Bisnis.com, JAKARTA – Penggunaan etanol dalam bahan bakar minyak (BBM) bukan sekadar persoalan teknis menaikkan angka oktan, melainkan mencerminkan cara sebuah negara memandang ketahanan energi, kedaulatan pangan, dan arah kebijakan iklimnya. Hal itu ditegaskan Prof. Andy N. Sommeng, ahli energi sekaligus Guru Besar Tetap Fakultas Teknik Universitas Indonesia.
“Membicarakan BBM yang dicampur etanol sejatinya berbicara tentang pergeseran paradigma energi—dari sekadar memenuhi kebutuhan mobilitas menuju upaya menghubungkan sektor pertanian, energi, dan iklim,” ujar Andy di Jakarta, Jumat (4/10/2025).

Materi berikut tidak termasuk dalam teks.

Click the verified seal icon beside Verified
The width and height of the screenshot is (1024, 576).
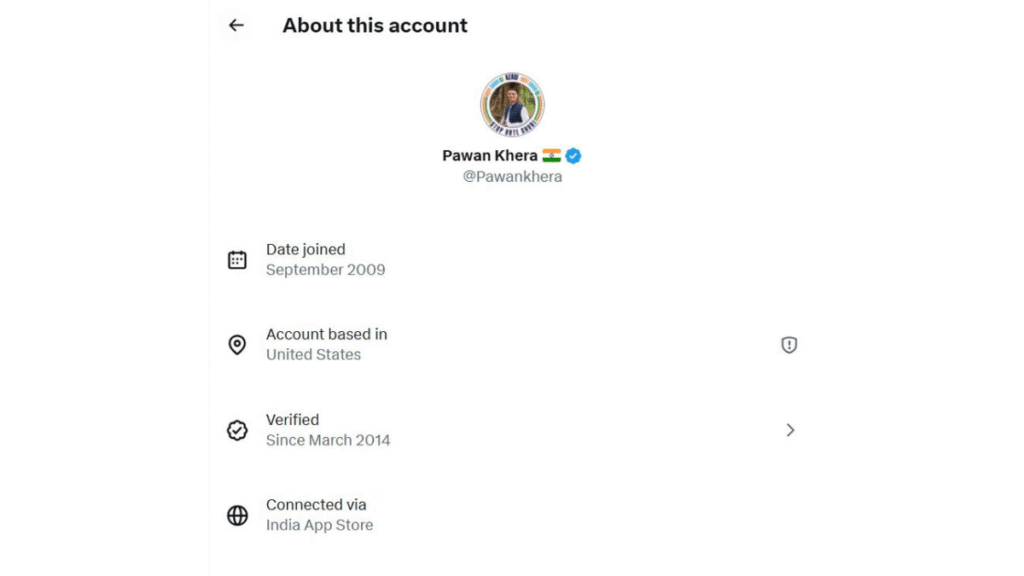[237, 430]
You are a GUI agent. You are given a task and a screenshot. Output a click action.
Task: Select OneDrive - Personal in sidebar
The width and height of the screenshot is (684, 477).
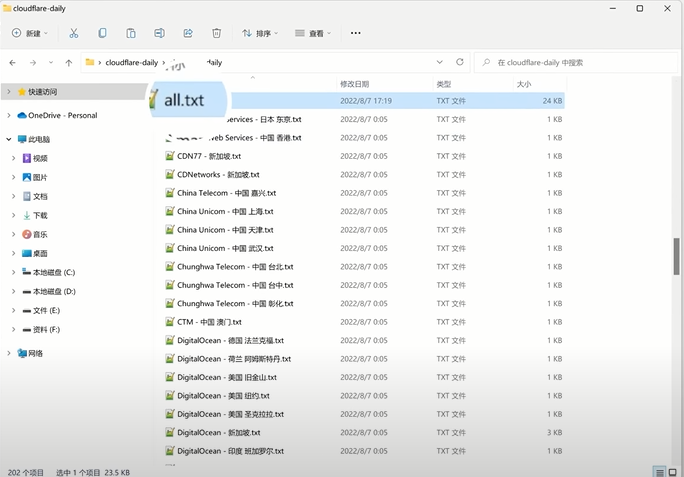click(x=62, y=115)
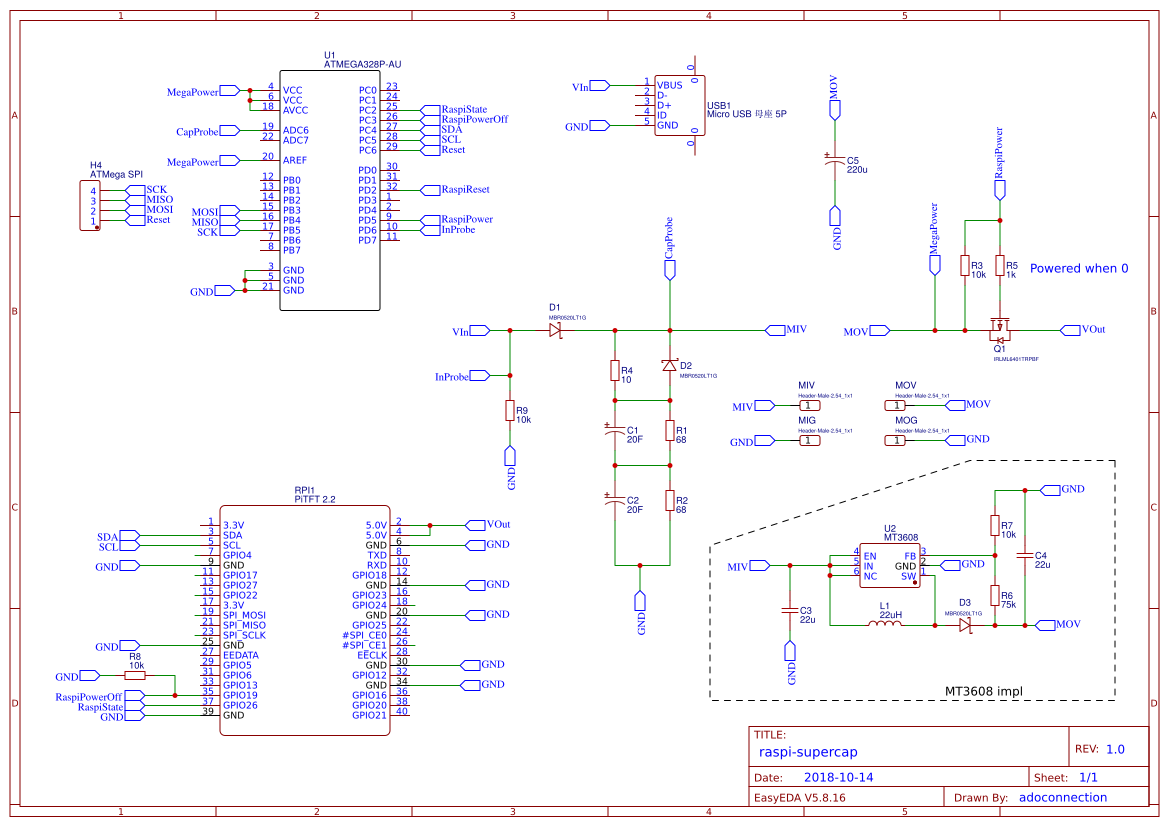Select the C1 20F supercapacitor symbol

(615, 431)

“Etanol bukanlah sekadar zat aditif yang meningkatkan angka oktan bensin, melainkan simbol bagaimana sebuah negara memandang ketahanan energi dan kedaulatan pangan.”

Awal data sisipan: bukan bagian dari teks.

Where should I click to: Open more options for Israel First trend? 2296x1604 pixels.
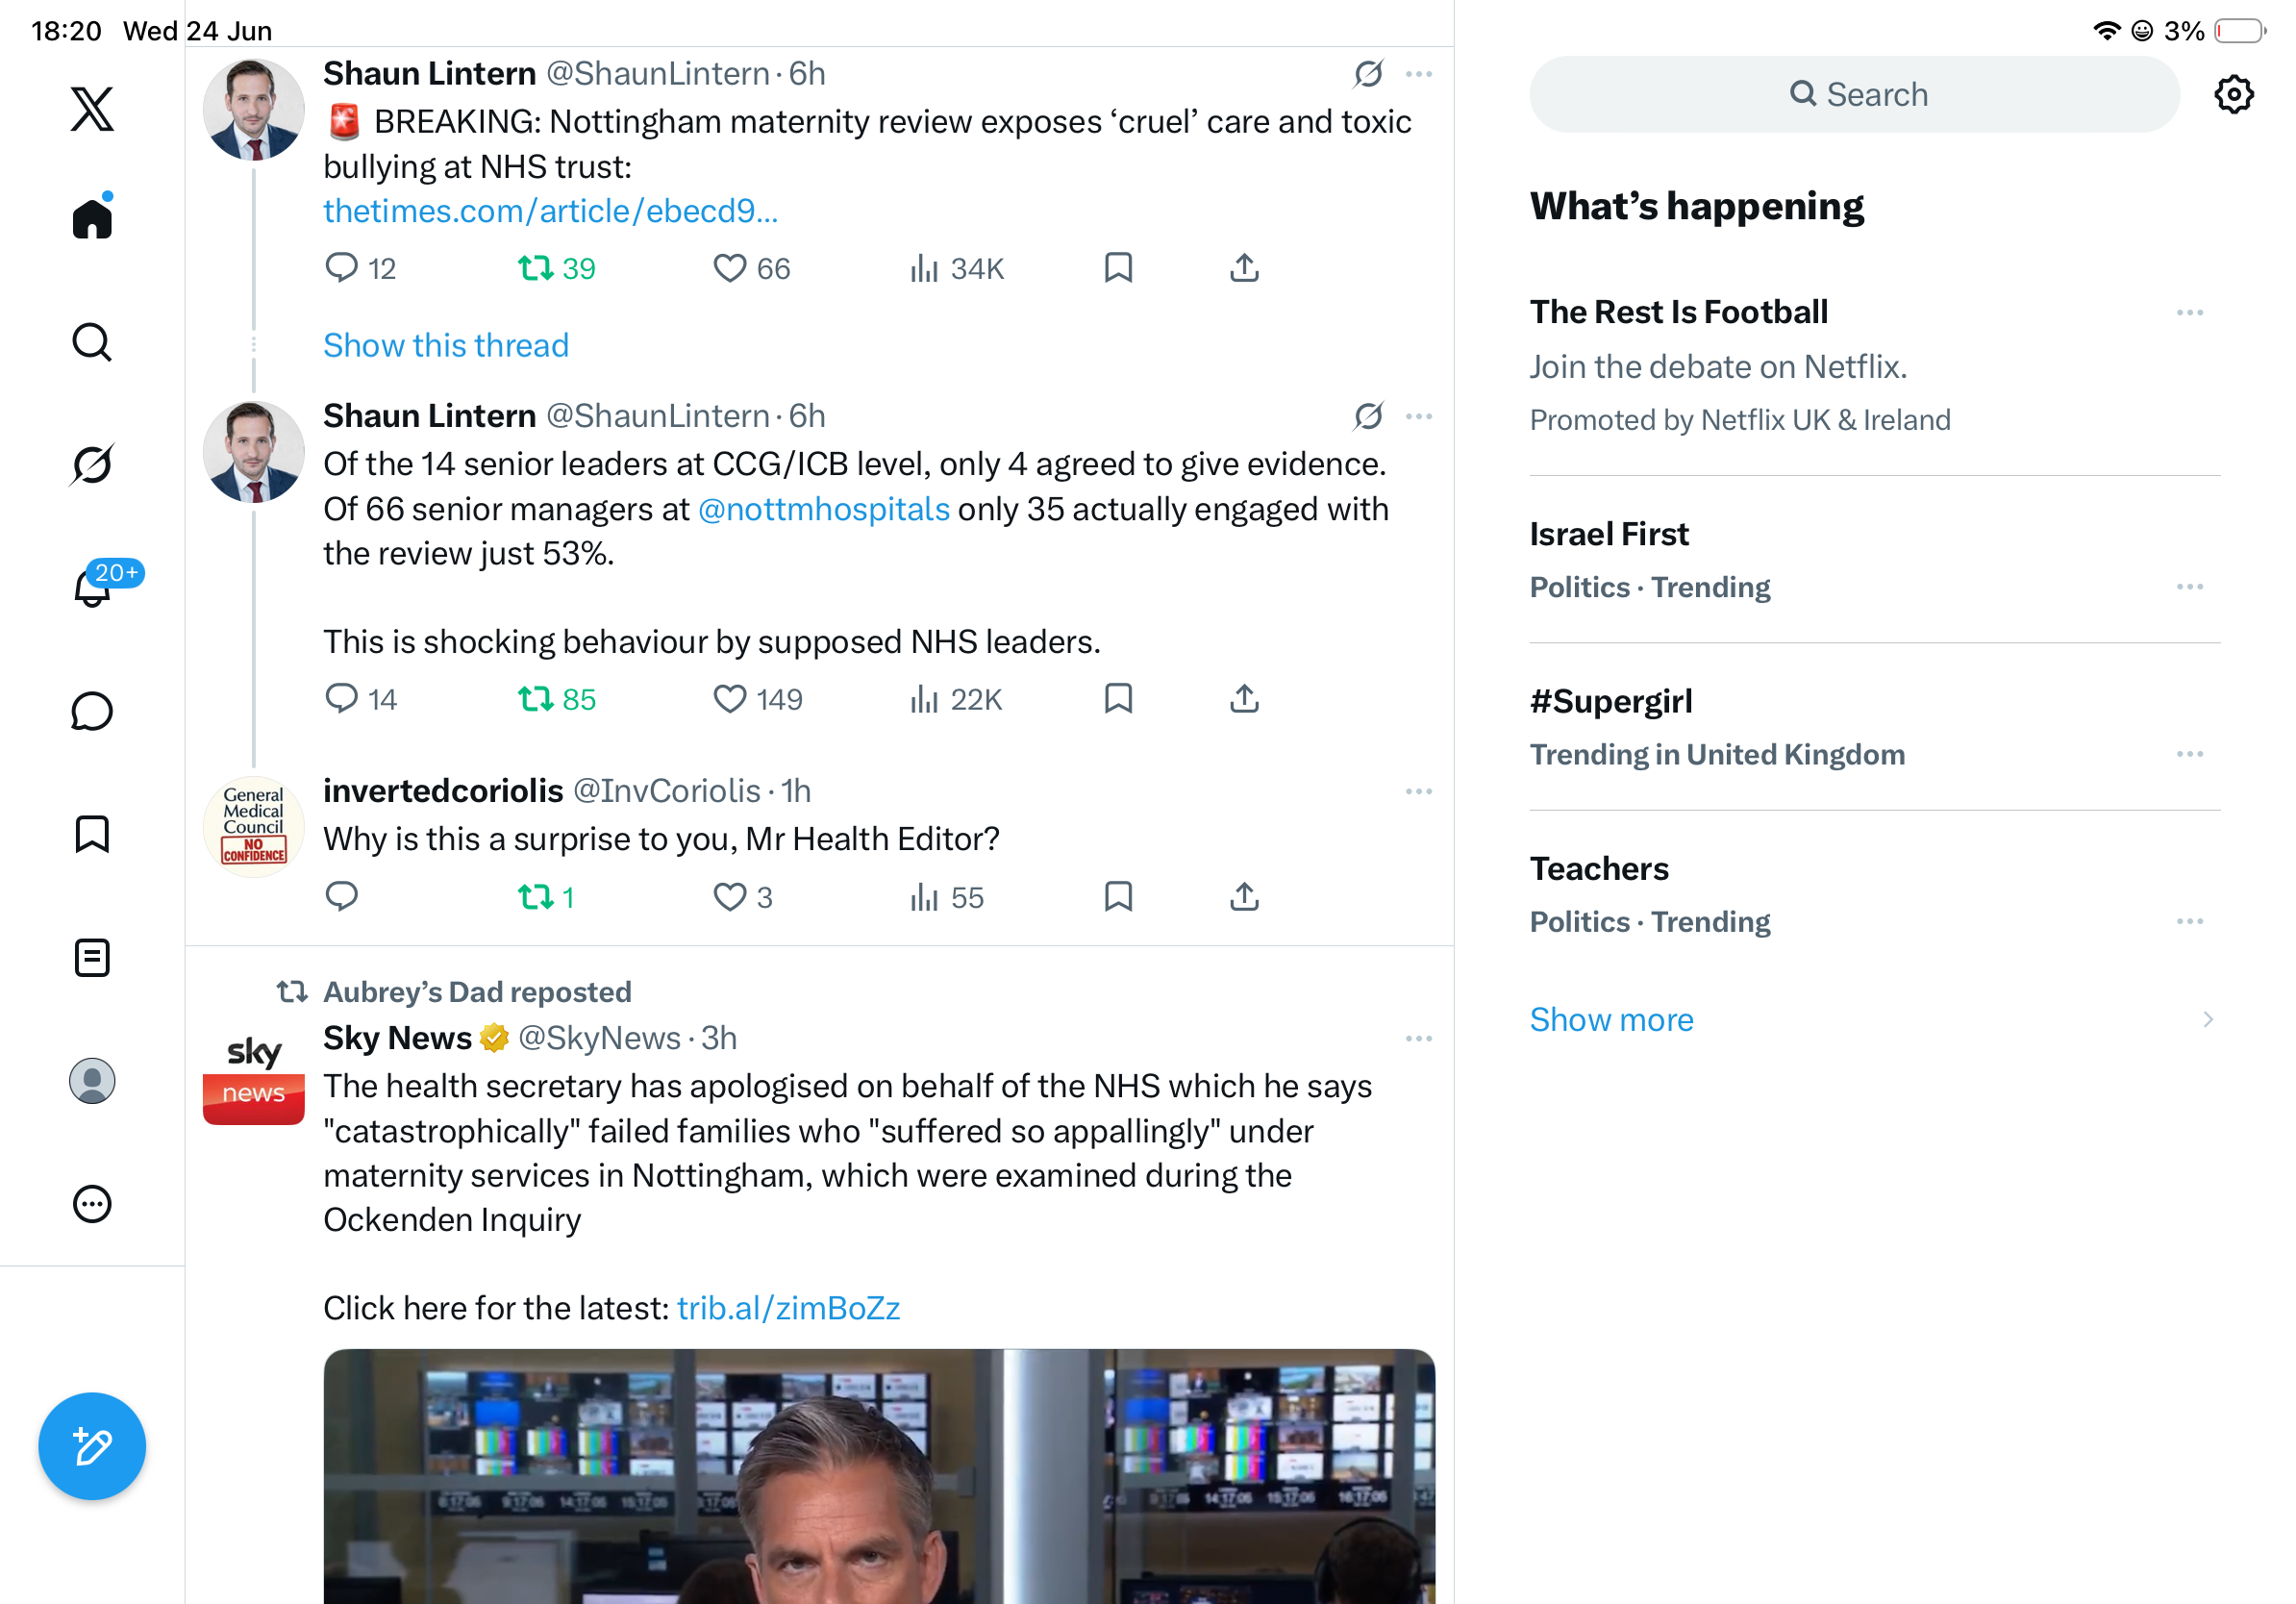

Andy menjelaskan, Brasil menjadi contoh klasik bagaimana bioetanol dijadikan instrumen strategis. Sejak krisis minyak 1970-an, negara itu memanfaatkan keunggulan tebu untuk memproduksi etanol, melahirkan mobil fleksibel berbahan bakar biofuel, dan menjadikannya kebanggaan nasional. “Apa yang semula lahir dari krisis minyak kini menjadi kebanggaan nasional dan instrumen diplomasi energi,” katanya.
Di Amerika Serikat, jagung dijadikan tulang punggung etanol bukan semata demi lingkungan tetapi juga menopang lobi agrikultur. “E10 menjadi standar nasional bukan hanya karena alasan teknis, melainkan karena adanya sinergi politik energi, politik pangan, dan politik negara bagian penghasil jagung,” terang Andy.

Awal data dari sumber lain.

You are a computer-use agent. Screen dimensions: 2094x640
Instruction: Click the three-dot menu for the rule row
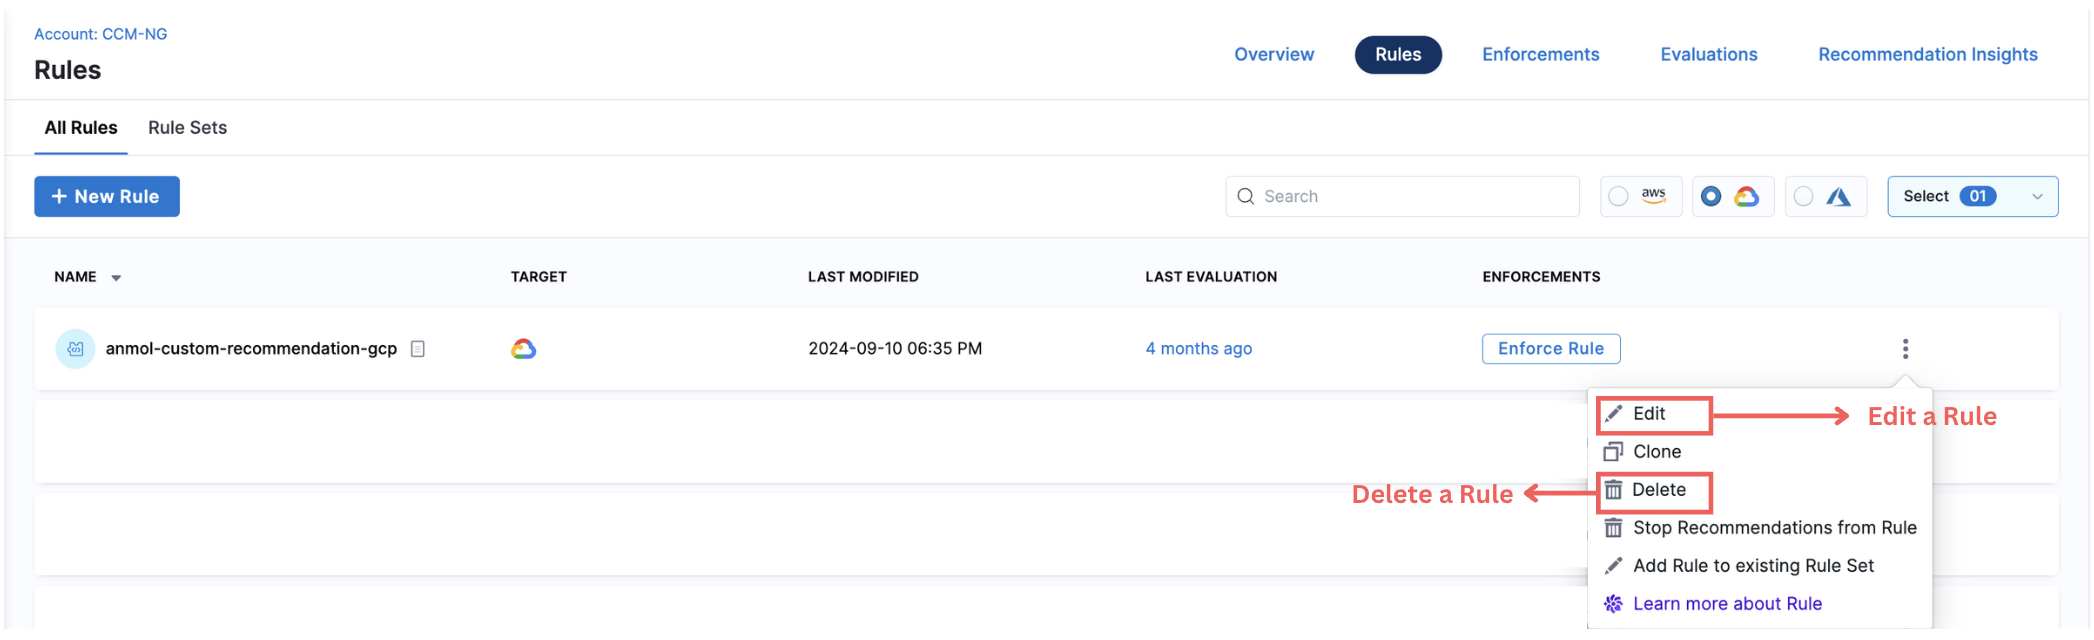tap(1905, 349)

Menurutnya, negara-negara Eropa Barat lebih berhati-hati dengan campuran E5 atau E10 sambil mengembangkan kendaraan listrik, sementara India, Tiongkok, Thailand, dan Filipina melihat etanol sebagai instrumen strategis mengurangi impor minyak dan menyerap surplus produksi pertanian.
Bagaimana dengan Indonesia? Andy menyebut, program bioetanol pernah diujicoba dengan peluncuran Pertamax E5–E10, namun terhenti karena keterbatasan pasokan.
“Energi terbarukan berbasis nabati di negeri ini justru lebih cepat maju di jalur biodiesel ketimbang bioetanol. Ini menunjukkan bahwa pilihan energi bukan hanya soal teknologi, tetapi juga ketersediaan bahan baku, infrastruktur, dan konsistensi kebijakan,” ujarnya.
Andy menegaskan bioetanol bukan sekadar energi alternatif, melainkan energi politis. “Di balik setiap angka blending—E3, E5, E10, E20, E85, E100—terselip narasi tentang bagaimana sebuah bangsa menghadapi persoalan iklim, bagaimana ia memperlakukan petaninya, dan bagaimana ia membangun ketahanan energi,” katanya.
Ia menutup dengan refleksi filosofis, mengutip Heidegger. “Teknologi bukan sekadar alat, melainkan cara manusia menyingkap dunia. Dalam hal ini, etanol adalah cara bangsa-bangsa menyingkap dunianya masing-masing: Brasil menyingkap dunia tebu, Amerika dunia jagung, India dunia molase, dan Indonesia dunia sawit. Pertanyaannya: dunia apa yang ingin kita singkap melalui kebijakan energi kita ke depan?” pungkas Andy.